Partai Buruh dan Organisasi Serikat menolak keras Peraturan Menteri Ketenagakerjaan (Permenaker) soal perusahaan industri padat karya berorientasi ekspor bisa potong gaji karyawan hingga 25%.
Presiden Konfederasi Serikat Pekerja Indonesia (KSPI) Said Iqbal menyatakan, pihaknya menolak keras Permenaker 5/2023 itu. Pasalnya, menurutnya aturan yang terkandung di dalamnya bertentangan dengan peraturan perundang-undangan yang ada.
"Parti Buruh dan Organisasi Serikat Buruh berpendapat menolak keras keluarnya Permenaker 3/2023 tersebut dan akan melakukan perlawanan," kata Said Iqbal, dalam konferensi pers lewat saluran Zoom Meeting, Sabtu (18/3/2023).
Selanjutnya pihak buruh akan melaksanakan sejumlah langkah. Pertama, akan melakukan upaya perlawanan hukum lewat gugatan ke Pengadilan Tata Usaha Negara (PTUN).
"Minggu depan Partai Buruh dan Organisasi Serikat Buruh akan mengajukan ke PTUN untuk membatalkan Permenaker," ujarnya.
Langkah hukum tak berhenti sampai di situ, pihaknya juga akan melakukan judicial review ke Mahkamah Agung. Hal ini dilakukan lantaran menurutnya Permenaker ini bertentangan dengan Perppu No. 2 tahun 2022 tentang Cipta Kerja dan Undang-Undang No. 13 tahun 2003 tentang ketenagakerjaan.
"Akan kita judicial review untuk dibatalkan karena bertentangan dengan Perppu 2/2022 dan UU 13/2003. Kan JR ke Mahkamah Agung itu uji keputusan Menteri dengan UU yang berlaku. Kami pasti menang, yakin," katanya.
Kedua, kampanye lewat berbagai saluran, baik nasional maupun internasional. Ketiga, menggelar demonstrasi pada 21 Maret di kantor Kementerian Ketenagakerjaan (Kemnaker).
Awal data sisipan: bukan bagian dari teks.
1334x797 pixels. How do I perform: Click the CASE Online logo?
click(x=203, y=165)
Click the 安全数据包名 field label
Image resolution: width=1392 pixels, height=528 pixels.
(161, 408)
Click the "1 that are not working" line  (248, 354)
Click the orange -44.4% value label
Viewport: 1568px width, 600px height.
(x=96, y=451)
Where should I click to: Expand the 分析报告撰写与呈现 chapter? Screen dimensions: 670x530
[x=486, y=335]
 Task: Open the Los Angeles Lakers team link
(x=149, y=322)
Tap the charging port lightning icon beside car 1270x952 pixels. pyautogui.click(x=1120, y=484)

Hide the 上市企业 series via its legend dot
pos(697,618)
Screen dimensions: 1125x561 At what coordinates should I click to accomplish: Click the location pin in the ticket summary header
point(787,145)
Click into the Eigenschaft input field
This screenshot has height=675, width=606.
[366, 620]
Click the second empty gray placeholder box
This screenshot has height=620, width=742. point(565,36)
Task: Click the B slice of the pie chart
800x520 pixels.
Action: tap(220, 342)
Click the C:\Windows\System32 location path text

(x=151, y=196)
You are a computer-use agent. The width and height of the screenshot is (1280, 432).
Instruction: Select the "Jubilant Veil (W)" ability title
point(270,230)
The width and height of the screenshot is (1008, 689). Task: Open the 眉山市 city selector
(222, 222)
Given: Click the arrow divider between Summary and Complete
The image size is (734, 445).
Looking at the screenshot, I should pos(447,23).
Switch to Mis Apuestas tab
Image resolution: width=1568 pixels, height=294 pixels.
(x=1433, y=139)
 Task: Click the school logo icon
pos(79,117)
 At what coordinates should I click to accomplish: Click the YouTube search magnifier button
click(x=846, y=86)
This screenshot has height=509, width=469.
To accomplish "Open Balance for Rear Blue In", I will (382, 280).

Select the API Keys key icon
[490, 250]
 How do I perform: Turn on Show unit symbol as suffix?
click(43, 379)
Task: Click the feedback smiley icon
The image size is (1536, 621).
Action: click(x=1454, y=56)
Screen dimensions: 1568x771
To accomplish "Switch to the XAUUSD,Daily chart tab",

"Partai buruh dan organisasi buruh akan lakukan aksi Selasa 21 Maret di Kantor Kemnaker. Ribuan buruh turun sebagai aksi awal, dari daerah Jabodetabek. Dan di daerah industri lainnya juga diarahkan bergerak ke Kantor Gubernur masing-masing," kata Said.
Adapaun tuntutan yang dilayangkan oleh buruh dalam aksi demo kali ini ialah dalam meminta diturunkannya aturan tersebut. Menurutnya, tidak pernah ada dalam sejarah RI bahwa upah pekerja dipotong. Oleh karena itu, pihaknya menyatakan sikap menolak keras.
"Baru kali pertama seorang Menteri Ketenagakerjaan melakukan pemotongan (upah) tanpa dasar hukum. Oleh karena itu Permenaker ini tidak sah karena tidak ada dasar hukumnya hingga 25%, angka yang sangat besar," imbuhnya.